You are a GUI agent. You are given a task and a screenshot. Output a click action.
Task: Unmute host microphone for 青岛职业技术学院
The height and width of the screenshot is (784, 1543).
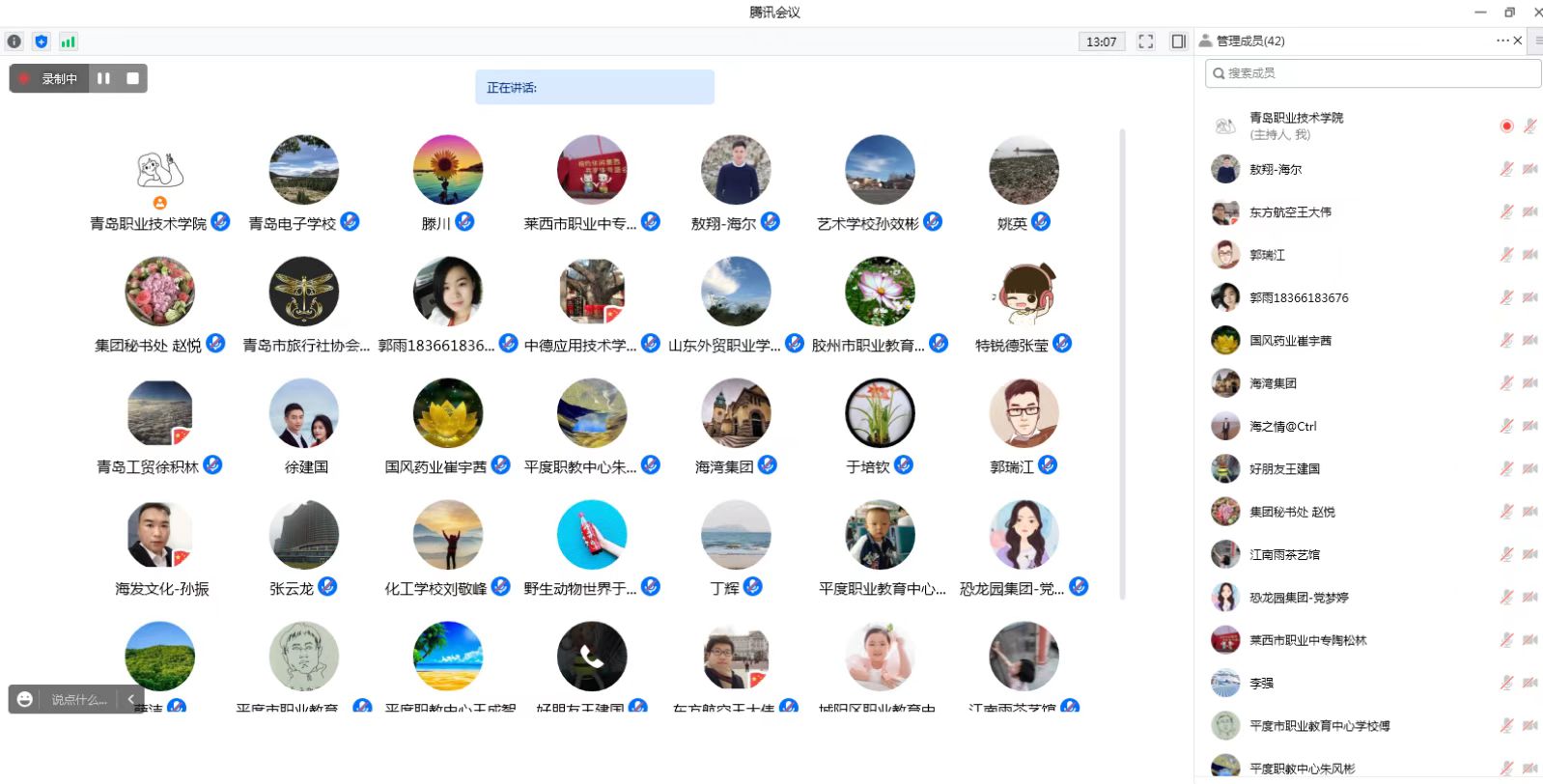coord(1530,126)
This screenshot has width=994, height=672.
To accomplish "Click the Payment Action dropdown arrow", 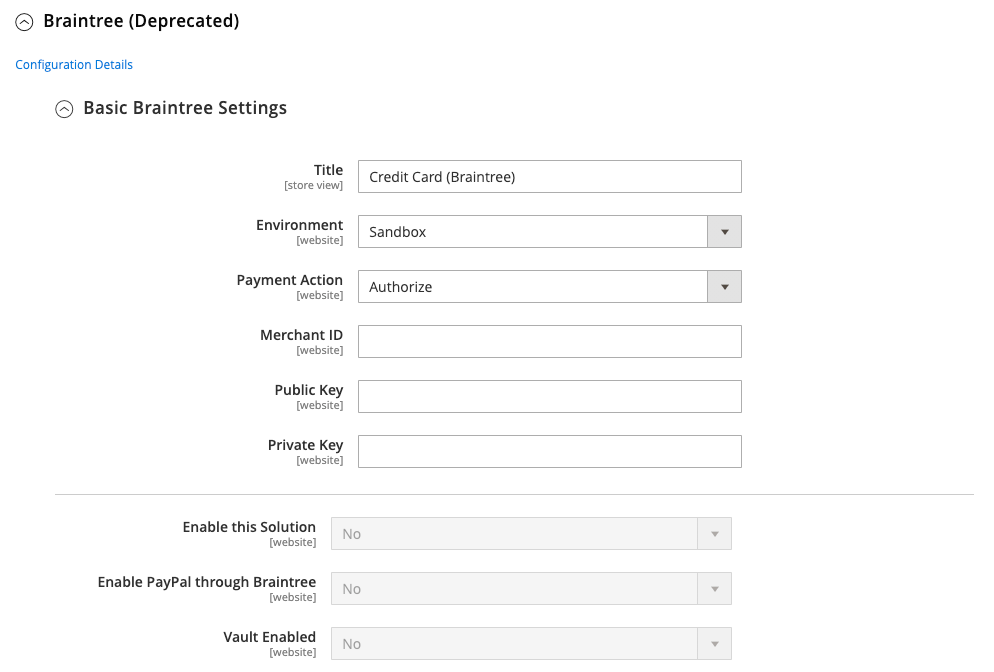I will 725,287.
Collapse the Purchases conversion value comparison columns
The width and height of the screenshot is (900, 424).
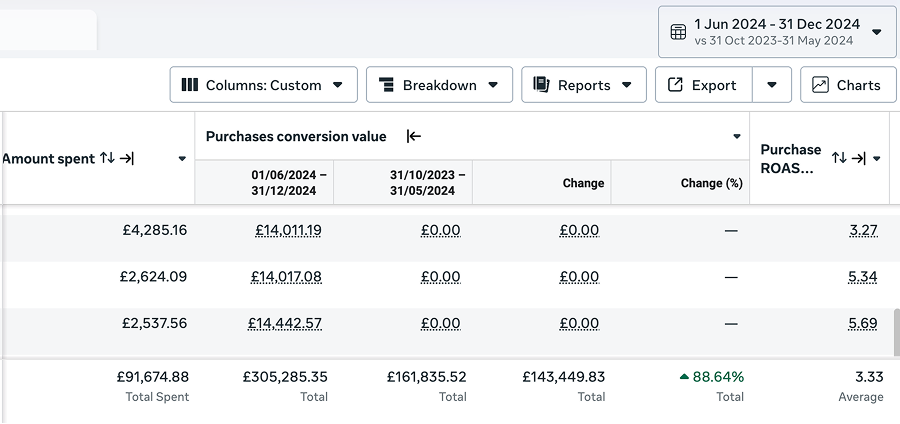413,136
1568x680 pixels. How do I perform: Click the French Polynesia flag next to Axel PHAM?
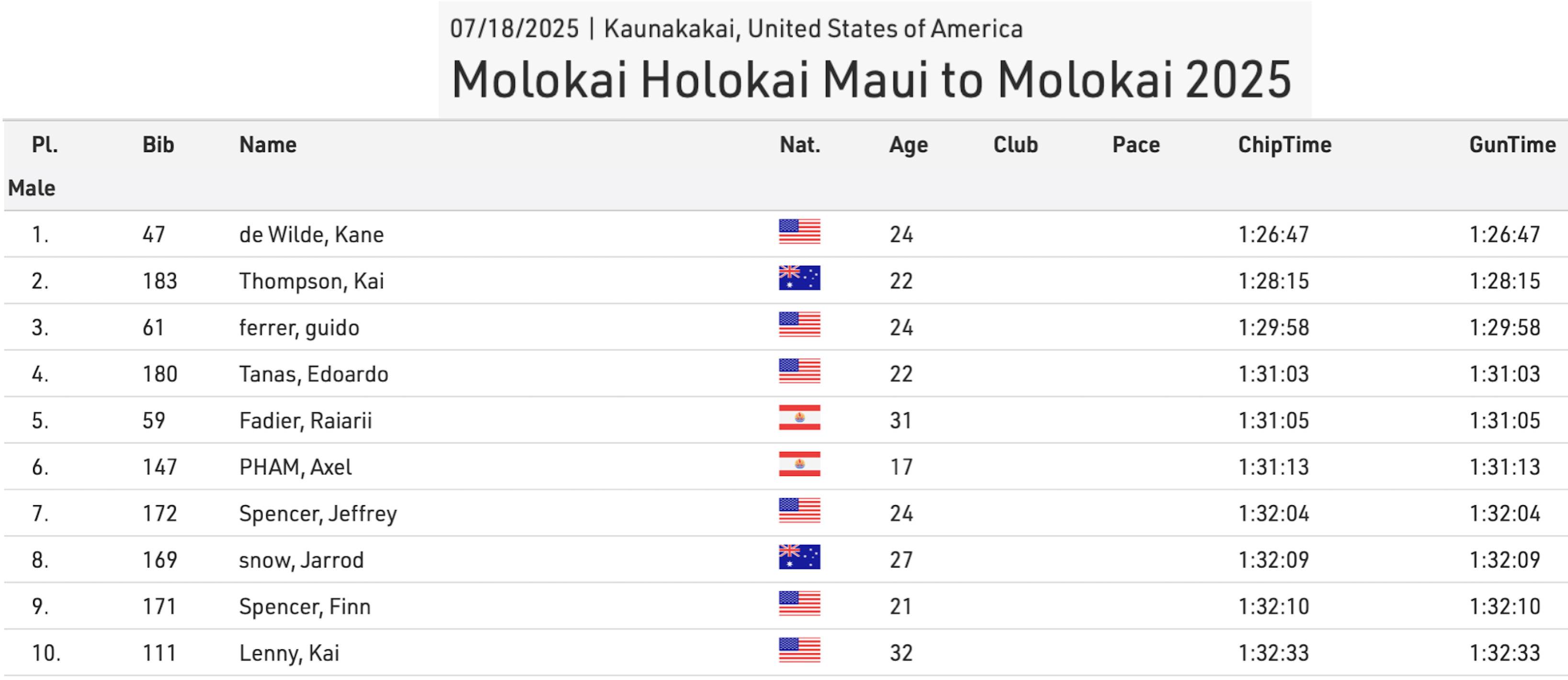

——————

Copy out only the lines from the one containing "Collapse the Purchases" to the end of the entries, unchanged. Drop the pictures.

Collapse the Purchases conversion value comparison columns
The width and height of the screenshot is (900, 424).
413,136
1568x680 pixels. How do I perform: Click the French Polynesia flag next to Axel PHAM?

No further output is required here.